[Bir derlemeden alıntılanan kayıtlar]
════════
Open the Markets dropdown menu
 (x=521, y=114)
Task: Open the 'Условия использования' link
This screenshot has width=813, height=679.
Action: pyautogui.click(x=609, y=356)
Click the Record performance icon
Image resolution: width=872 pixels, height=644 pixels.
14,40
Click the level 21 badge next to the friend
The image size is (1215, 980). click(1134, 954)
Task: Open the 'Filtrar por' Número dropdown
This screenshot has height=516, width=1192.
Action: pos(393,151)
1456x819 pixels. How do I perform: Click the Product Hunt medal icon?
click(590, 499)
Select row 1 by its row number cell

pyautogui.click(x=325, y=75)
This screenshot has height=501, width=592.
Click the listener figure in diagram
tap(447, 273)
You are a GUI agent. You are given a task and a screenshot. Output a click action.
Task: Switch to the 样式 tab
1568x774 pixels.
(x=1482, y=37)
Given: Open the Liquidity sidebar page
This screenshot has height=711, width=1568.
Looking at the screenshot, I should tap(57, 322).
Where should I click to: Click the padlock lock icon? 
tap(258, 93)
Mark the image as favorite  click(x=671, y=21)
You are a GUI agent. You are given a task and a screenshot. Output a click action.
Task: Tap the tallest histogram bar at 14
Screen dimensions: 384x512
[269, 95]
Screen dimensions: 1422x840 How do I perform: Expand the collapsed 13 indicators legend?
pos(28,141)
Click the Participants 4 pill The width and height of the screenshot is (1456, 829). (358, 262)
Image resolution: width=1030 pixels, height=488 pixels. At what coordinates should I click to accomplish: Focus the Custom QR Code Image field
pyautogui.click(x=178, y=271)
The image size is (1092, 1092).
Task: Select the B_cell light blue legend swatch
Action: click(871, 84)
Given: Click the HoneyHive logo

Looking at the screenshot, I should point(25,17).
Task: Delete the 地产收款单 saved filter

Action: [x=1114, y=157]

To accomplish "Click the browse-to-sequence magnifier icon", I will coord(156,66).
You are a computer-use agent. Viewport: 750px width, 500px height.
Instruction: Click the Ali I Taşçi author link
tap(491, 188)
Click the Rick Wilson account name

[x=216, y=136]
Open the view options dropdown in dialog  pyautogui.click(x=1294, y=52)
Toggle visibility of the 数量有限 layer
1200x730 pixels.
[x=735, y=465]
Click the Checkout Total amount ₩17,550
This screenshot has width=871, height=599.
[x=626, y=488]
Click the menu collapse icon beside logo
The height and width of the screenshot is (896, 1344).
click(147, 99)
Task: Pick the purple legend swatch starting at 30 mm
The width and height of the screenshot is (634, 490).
════════
Çözülecek Görev >>
Yukarıdaki satırların tamamını, "Participants" ifadesini "Attendees" ile değiştirerek düzenleyin ve başka hiçbir şeye dokunmayın.

Sonuç >>
Open the Markets dropdown menu
 (x=521, y=114)
Task: Open the 'Условия использования' link
This screenshot has width=813, height=679.
Action: pyautogui.click(x=609, y=356)
Click the Record performance icon
Image resolution: width=872 pixels, height=644 pixels.
14,40
Click the level 21 badge next to the friend
The image size is (1215, 980). click(1134, 954)
Task: Open the 'Filtrar por' Número dropdown
This screenshot has height=516, width=1192.
Action: pos(393,151)
1456x819 pixels. How do I perform: Click the Product Hunt medal icon?
click(590, 499)
Select row 1 by its row number cell

pyautogui.click(x=325, y=75)
This screenshot has height=501, width=592.
Click the listener figure in diagram
tap(447, 273)
You are a GUI agent. You are given a task and a screenshot. Output a click action.
Task: Switch to the 样式 tab
1568x774 pixels.
(x=1482, y=37)
Given: Open the Liquidity sidebar page
This screenshot has height=711, width=1568.
Looking at the screenshot, I should tap(57, 322).
Where should I click to: Click the padlock lock icon? 
tap(258, 93)
Mark the image as favorite  click(x=671, y=21)
You are a GUI agent. You are given a task and a screenshot. Output a click action.
Task: Tap the tallest histogram bar at 14
Screen dimensions: 384x512
[269, 95]
Screen dimensions: 1422x840 How do I perform: Expand the collapsed 13 indicators legend?
pos(28,141)
Click the Attendees 4 pill The width and height of the screenshot is (1456, 829). (358, 262)
Image resolution: width=1030 pixels, height=488 pixels. At what coordinates should I click to accomplish: Focus the Custom QR Code Image field
pyautogui.click(x=178, y=271)
The image size is (1092, 1092).
Task: Select the B_cell light blue legend swatch
Action: click(871, 84)
Given: Click the HoneyHive logo

Looking at the screenshot, I should point(25,17).
Task: Delete the 地产收款单 saved filter

Action: [x=1114, y=157]

To accomplish "Click the browse-to-sequence magnifier icon", I will coord(156,66).
You are a computer-use agent. Viewport: 750px width, 500px height.
Instruction: Click the Ali I Taşçi author link
tap(491, 188)
Click the Rick Wilson account name

[x=216, y=136]
Open the view options dropdown in dialog  pyautogui.click(x=1294, y=52)
Toggle visibility of the 数量有限 layer
1200x730 pixels.
[x=735, y=465]
Click the Checkout Total amount ₩17,550
This screenshot has width=871, height=599.
[x=626, y=488]
Click the menu collapse icon beside logo
The height and width of the screenshot is (896, 1344).
click(147, 99)
Task: Pick the purple legend swatch starting at 30 mm
The width and height of the screenshot is (634, 490).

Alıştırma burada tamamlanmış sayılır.